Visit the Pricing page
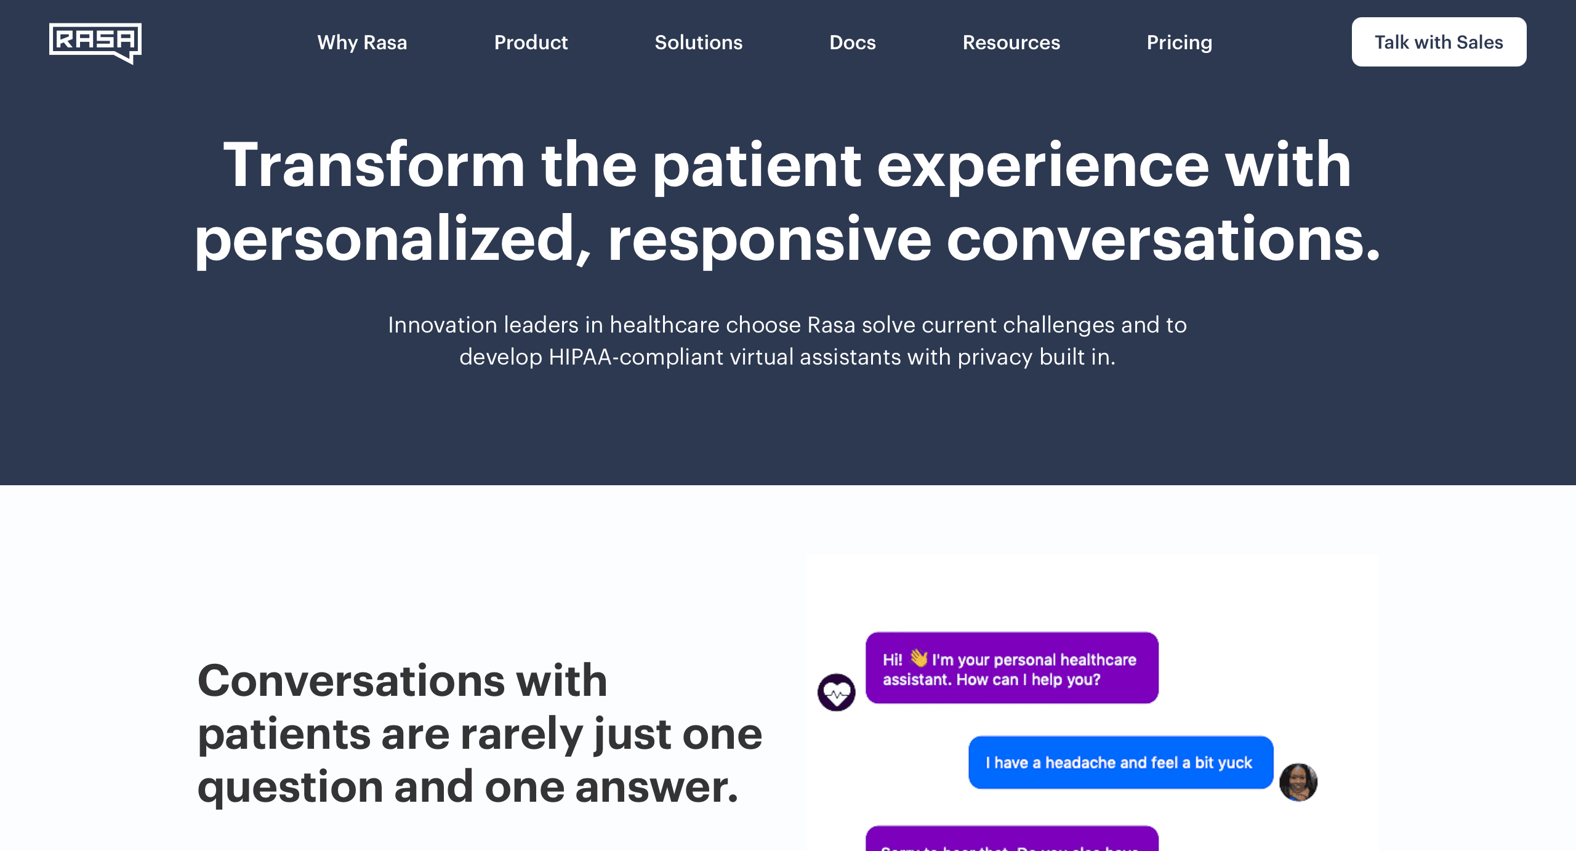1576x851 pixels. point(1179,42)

══════════════════════════════

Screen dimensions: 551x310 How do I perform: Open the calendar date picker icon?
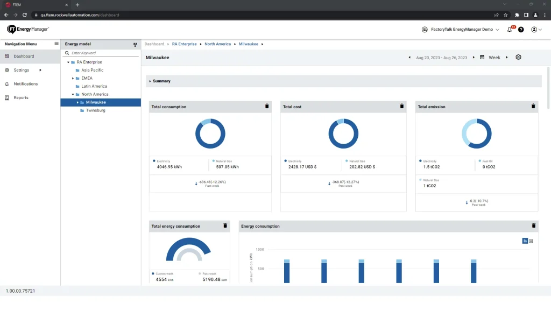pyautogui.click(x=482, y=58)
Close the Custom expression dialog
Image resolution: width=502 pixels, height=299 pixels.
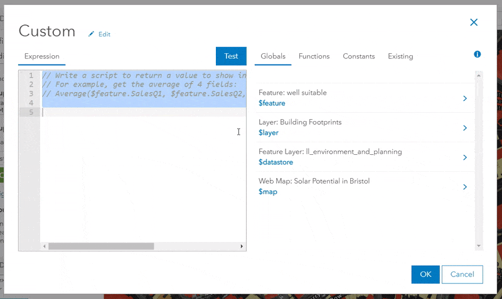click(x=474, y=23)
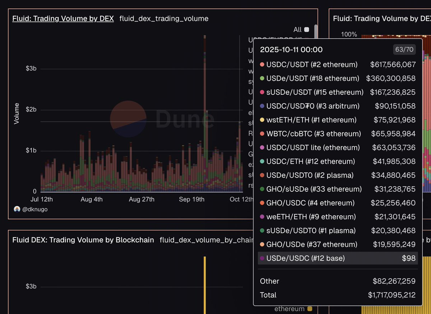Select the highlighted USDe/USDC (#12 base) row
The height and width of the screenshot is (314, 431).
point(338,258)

══════════════════════════════

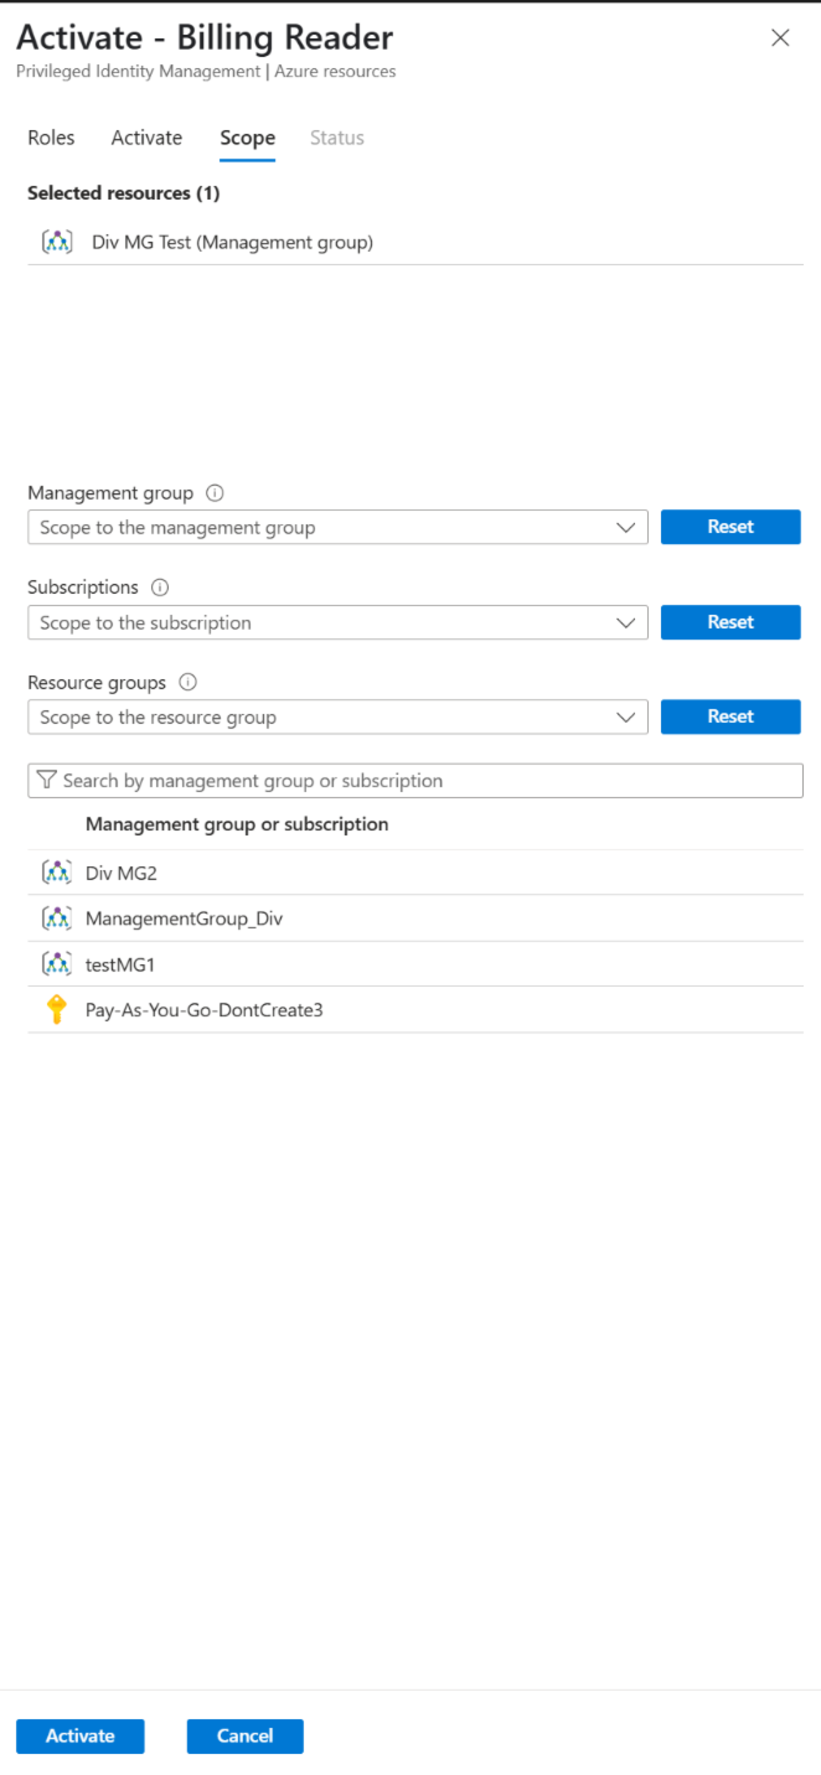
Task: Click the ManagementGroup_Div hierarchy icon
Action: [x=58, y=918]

══════════════════════════════

Using the entries above, transcribe every line from the line containing "Screen dimensions: 551x310" through the line containing "Close the Custom expression dialog". Do not copy pictures.

Screen dimensions: 551x310 How do I perform: Open the calendar date picker icon?
pyautogui.click(x=482, y=58)
Close the Custom expression dialog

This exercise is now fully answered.